**Given request**
Reproduce the data below line for line, leaving every character unchanged.

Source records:
------------------------------------------------------------------------

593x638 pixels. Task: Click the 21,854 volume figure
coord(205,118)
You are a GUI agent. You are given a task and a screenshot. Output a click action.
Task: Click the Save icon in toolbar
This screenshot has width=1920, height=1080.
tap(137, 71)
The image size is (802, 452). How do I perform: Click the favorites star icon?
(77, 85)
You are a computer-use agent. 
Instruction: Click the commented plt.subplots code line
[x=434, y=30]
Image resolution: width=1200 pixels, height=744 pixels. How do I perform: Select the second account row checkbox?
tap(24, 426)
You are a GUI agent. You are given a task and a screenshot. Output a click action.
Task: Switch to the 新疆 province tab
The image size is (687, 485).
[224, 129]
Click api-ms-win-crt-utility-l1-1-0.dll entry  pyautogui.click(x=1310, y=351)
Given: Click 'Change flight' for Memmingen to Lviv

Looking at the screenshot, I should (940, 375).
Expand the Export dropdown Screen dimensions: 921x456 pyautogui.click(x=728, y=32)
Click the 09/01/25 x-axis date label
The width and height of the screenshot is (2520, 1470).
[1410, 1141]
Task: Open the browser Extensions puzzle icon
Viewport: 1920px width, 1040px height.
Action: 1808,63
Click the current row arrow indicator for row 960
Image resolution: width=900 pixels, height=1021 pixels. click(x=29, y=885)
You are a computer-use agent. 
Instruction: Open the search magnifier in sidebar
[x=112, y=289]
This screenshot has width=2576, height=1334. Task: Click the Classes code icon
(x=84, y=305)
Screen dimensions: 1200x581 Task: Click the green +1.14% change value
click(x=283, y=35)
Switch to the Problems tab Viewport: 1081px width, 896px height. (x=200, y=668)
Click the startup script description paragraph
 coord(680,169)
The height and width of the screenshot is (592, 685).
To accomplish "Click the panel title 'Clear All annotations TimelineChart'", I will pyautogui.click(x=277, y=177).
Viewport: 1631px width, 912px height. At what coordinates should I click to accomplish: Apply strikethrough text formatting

------------------------------------------------------------------------

**Finished exercise**
593x638 pixels. Task: Click the 21,854 volume figure
coord(205,118)
You are a GUI agent. You are given a task and a screenshot. Output a click action.
Task: Click the Save icon in toolbar
This screenshot has width=1920, height=1080.
tap(137, 71)
The image size is (802, 452). How do I perform: Click the favorites star icon?
(77, 85)
You are a computer-use agent. 
Instruction: Click the commented plt.subplots code line
[x=434, y=30]
Image resolution: width=1200 pixels, height=744 pixels. How do I perform: Select the second account row checkbox?
tap(24, 426)
You are a GUI agent. You are given a task and a screenshot. Output a click action.
Task: Switch to the 新疆 province tab
The image size is (687, 485).
[224, 129]
Click api-ms-win-crt-utility-l1-1-0.dll entry  pyautogui.click(x=1310, y=351)
Given: Click 'Change flight' for Memmingen to Lviv

Looking at the screenshot, I should (940, 375).
Expand the Export dropdown Screen dimensions: 921x456 pyautogui.click(x=728, y=32)
Click the 09/01/25 x-axis date label
The width and height of the screenshot is (2520, 1470).
[1410, 1141]
Task: Open the browser Extensions puzzle icon
Viewport: 1920px width, 1040px height.
Action: 1808,63
Click the current row arrow indicator for row 960
Image resolution: width=900 pixels, height=1021 pixels. click(x=29, y=885)
You are a computer-use agent. 
Instruction: Open the search magnifier in sidebar
[x=112, y=289]
This screenshot has width=2576, height=1334. Task: Click the Classes code icon
(x=84, y=305)
Screen dimensions: 1200x581 Task: Click the green +1.14% change value
click(x=283, y=35)
Switch to the Problems tab Viewport: 1081px width, 896px height. (x=200, y=668)
Click the startup script description paragraph
 coord(680,169)
The height and width of the screenshot is (592, 685).
To accomplish "Click the panel title 'Clear All annotations TimelineChart'", I will pyautogui.click(x=277, y=177).
Viewport: 1631px width, 912px height. At what coordinates should I click to accomplish: Apply strikethrough text formatting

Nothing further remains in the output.